= Circulating water plant =

Industrial equipment

A circulating water plant or circulating water system is an arrangement of flow of water in fossil-fuel power stations, chemical plants, and oil refineries. Such a system is required because various industrial process plants uses heat exchangers, and also for active fire protection measures. In chemical plants, for example in caustic soda production, water is needed in bulk for the preparation of brine. The circulating water system in any plant consists of a circulator pump, which develops an appropriate hydraulic head, and pipelines to circulate the water in the entire plant.

==System description==

===Circulating water pumps===

Circulating water systems are normally of the wet-pit type, but for sea-water circulation, both the wet-pit type and the concrete-volute type are employed. In some industries, one or two standby pumps are also connected parallel to CW pumps. It is recommended that these pumps must be constantly driven by constant-speed squirrel-cage induction motors. CW pumps are designed as per IS:9137, standards of the Hydraulic Institute, USA, or equivalent.

--------------------

→ **YOUR ASSIGNMENT**
According to the article on circulating water plants, what kind of motors should drive the circulating water pumps?

→ **STORED DATA**
--------------------

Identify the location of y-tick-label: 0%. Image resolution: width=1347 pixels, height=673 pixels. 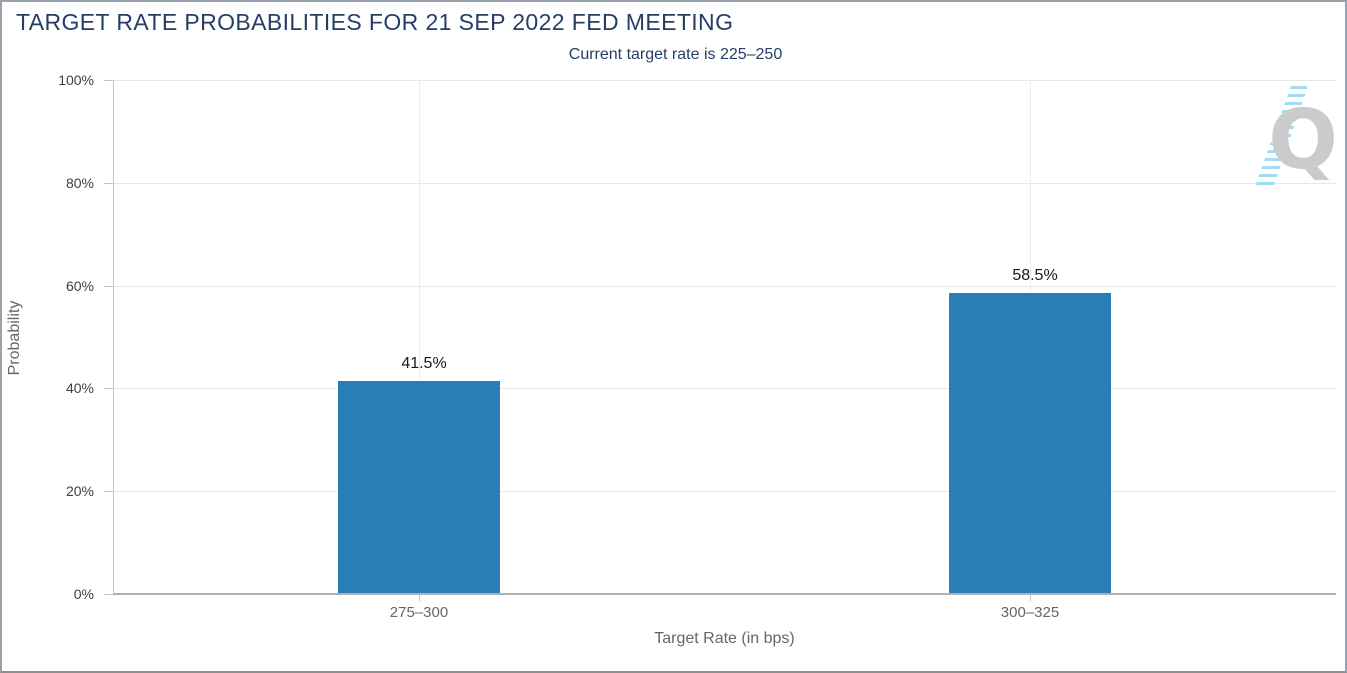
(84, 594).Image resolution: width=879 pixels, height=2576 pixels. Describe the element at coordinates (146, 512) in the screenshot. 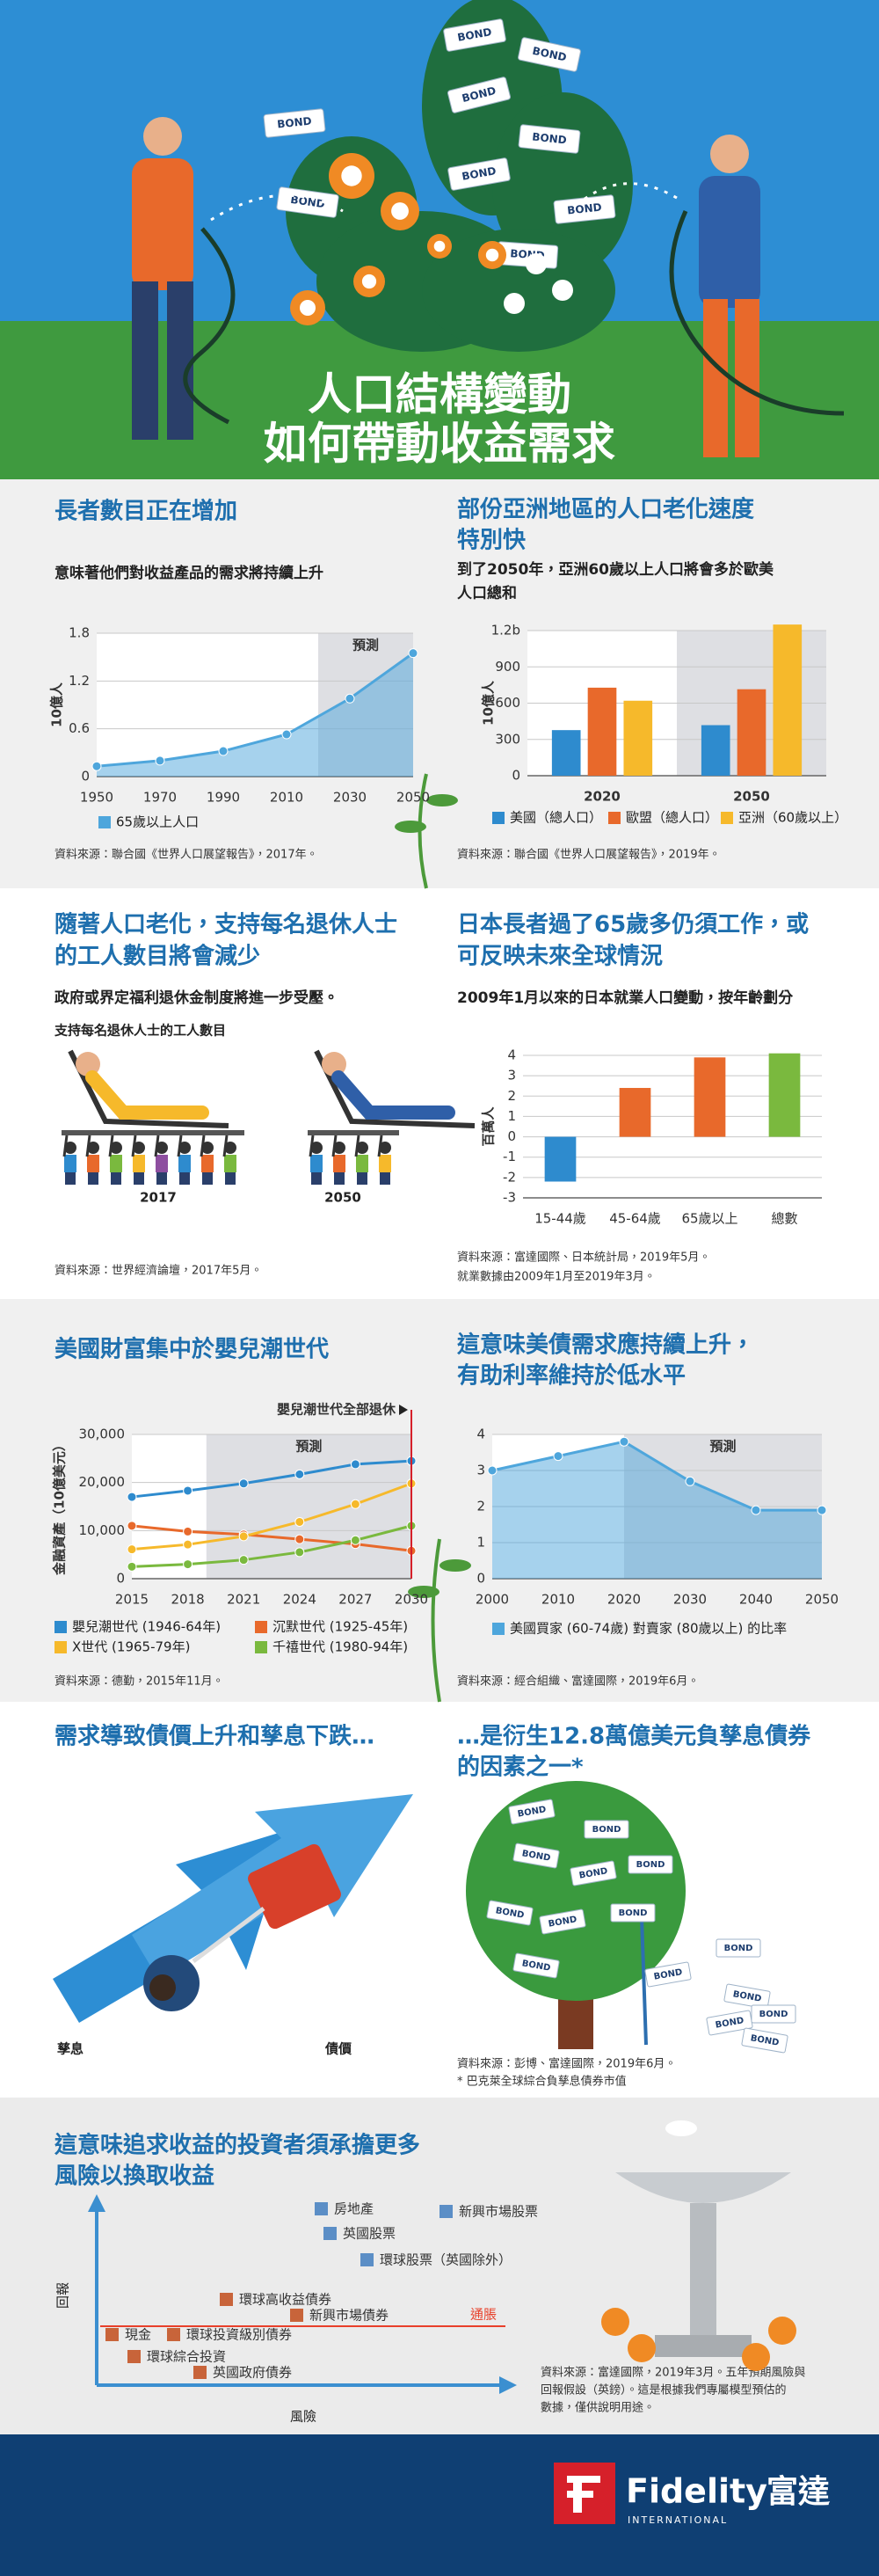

--------------------

→ **COMPLETED TASK**
Constant-speed squirrel-cage induction motors.